# Actions to take
- A) Print the stretch of the age pension article below from "The case is" through "treated since colonisation.".
- B) According to the age pension article below, when is the case expected to be heard?

____ Passage shown

31 May 2022

The Federal Court has ordered that a case against the Federal Government, seeking fair and equal access to the age pension for Aboriginal and Torres Strait Islander people, will be heard by the Full Court of the Federal Court later this year to determine important questions of law.

Proud Wakka Wakka man Uncle Dennis* brought the case that will require the Federal Government to face court for the first time in connection with its failure to close the gap in life expectancy between Aboriginal and Torres Strait Islander people and non-Indigenous people in Australia. Dennis is bringing this case with the Victorian Aboriginal Legal Service and the Human Rights Law Centre, with support from DLA Piper. 

The Full Court will consider whether Aboriginal and Torres Strait Islander people are being denied equal access to the age pension due to lower average life expectancy, and whether the pension age for Aboriginal and Torres Strait Islander people should be lowered.

The Full Court will consider facts agreed between the parties, including that social, economic and health inequalities experienced by Aboriginal and Torres Strait Islander people as a result of the ongoing impacts of colonisation directly contribute to the gap in life expectancy today.

The case is expected to be heard in late 2022. However, it remains open to the new Albanese government to take the initiative to address age pension inequality out of court, by making simple changes to the eligibility age for Aboriginal and Torres Strait Islander people.  

Proud Wakka Wakka man Dennis said:   

“As an Aboriginal man, I’ve seen too many of my people dying at a very early age. We are lucky to get to 50 years old.    

“White people are living longer because they haven’t lost what we have lost. So many things that Aboriginal people are suffering from today, are because of how we have been treated since colonisation.   

“It’s only fair for the pension age to be lowered. The pension is an important part of caring for and looking after our people when they can’t work anymore.   

“But this isn’t just about money. Things will never get better unless we acknowledge something is wrong. Truth and accountability are important. This case is about telling the truth, and asking the government to work together with us, to give our people the same chance in life as everyone else.”    

Nerita Waight, CEO at the Victorian Aboriginal Legal Service said:   

“Unequal access to the age pension is a clear example of the way that systemic racism has impacted and continues to impacts our people. The gap in life expectancy is a direct result of decades of racist colonial policies. The Government must address this form of racism by lowering the age for Aboriginal and/or Torres Strait Islander people to access the age pension.

________
____ Stored data

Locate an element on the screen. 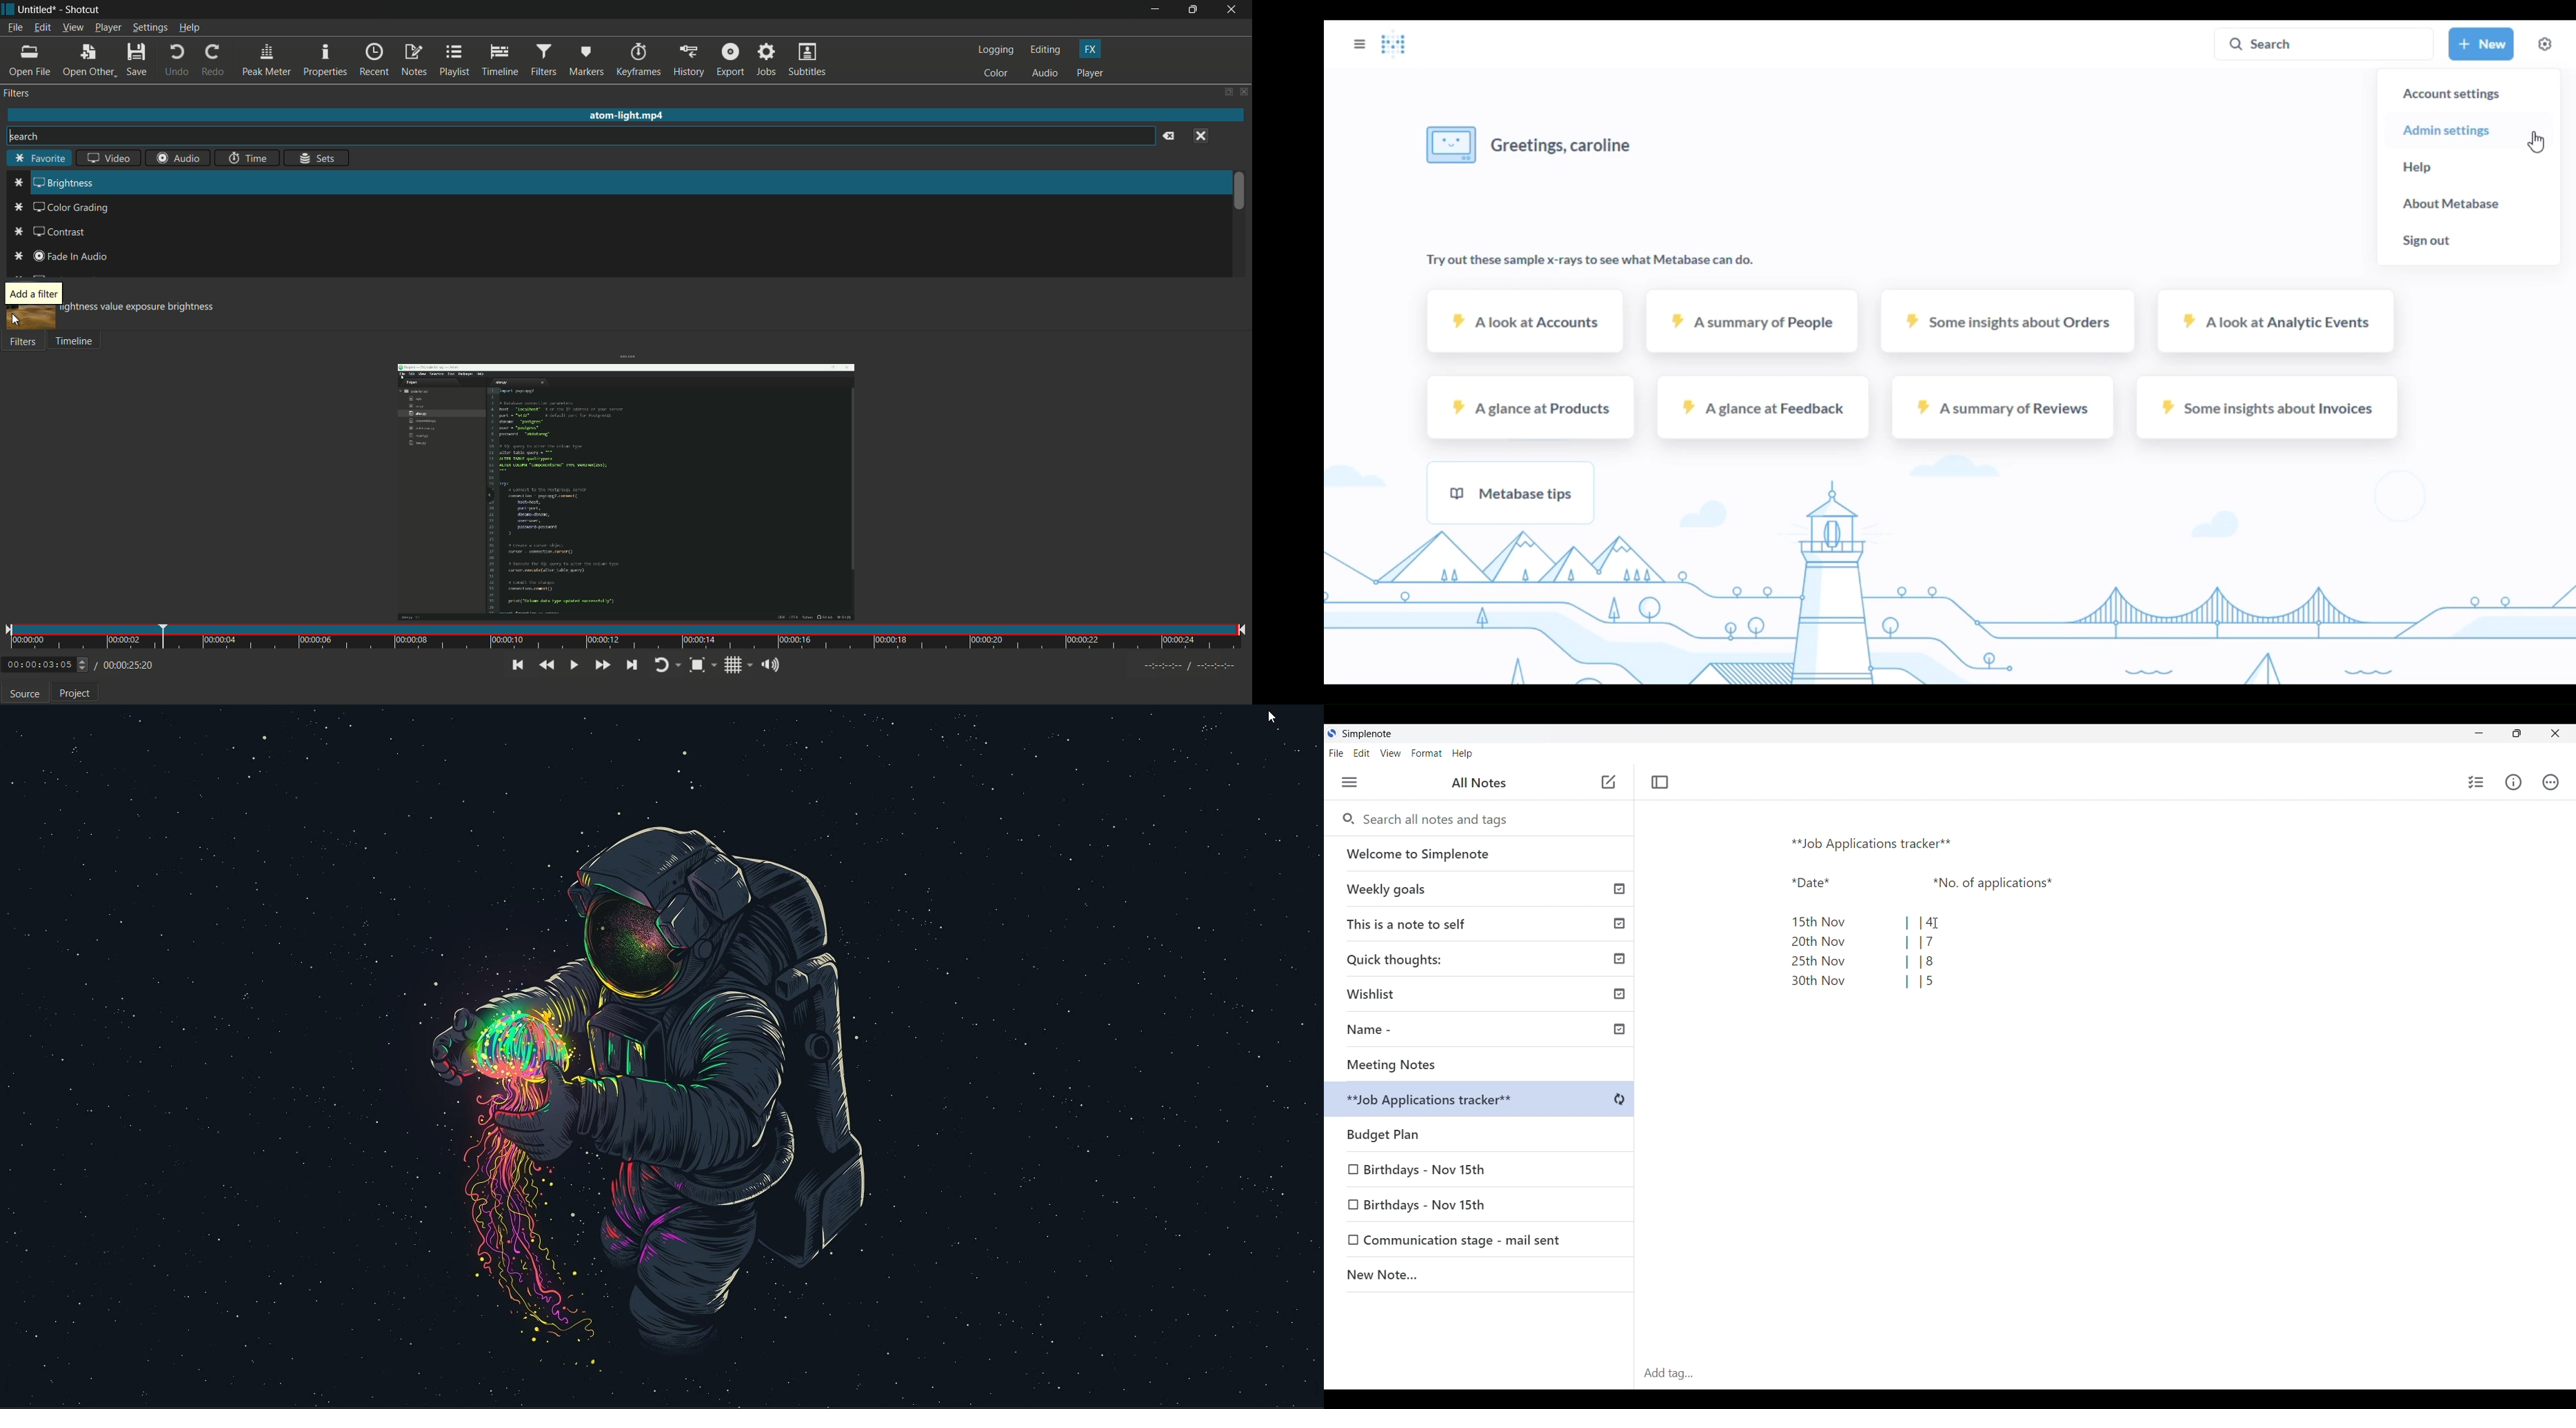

________

# Outputs for the tasks
- A)
The case is expected to be heard in late 2022. However, it remains open to the new Albanese government to take the initiative to address age pension inequality out of court, by making simple changes to the eligibility age for Aboriginal and Torres Strait Islander people.  

Proud Wakka Wakka man Dennis said:   

“As an Aboriginal man, I’ve seen too many of my people dying at a very early age. We are lucky to get to 50 years old.    

“White people are living longer because they haven’t lost what we have lost. So many things that Aboriginal people are suffering from today, are because of how we have been treated since colonisation.

- B) In late 2022.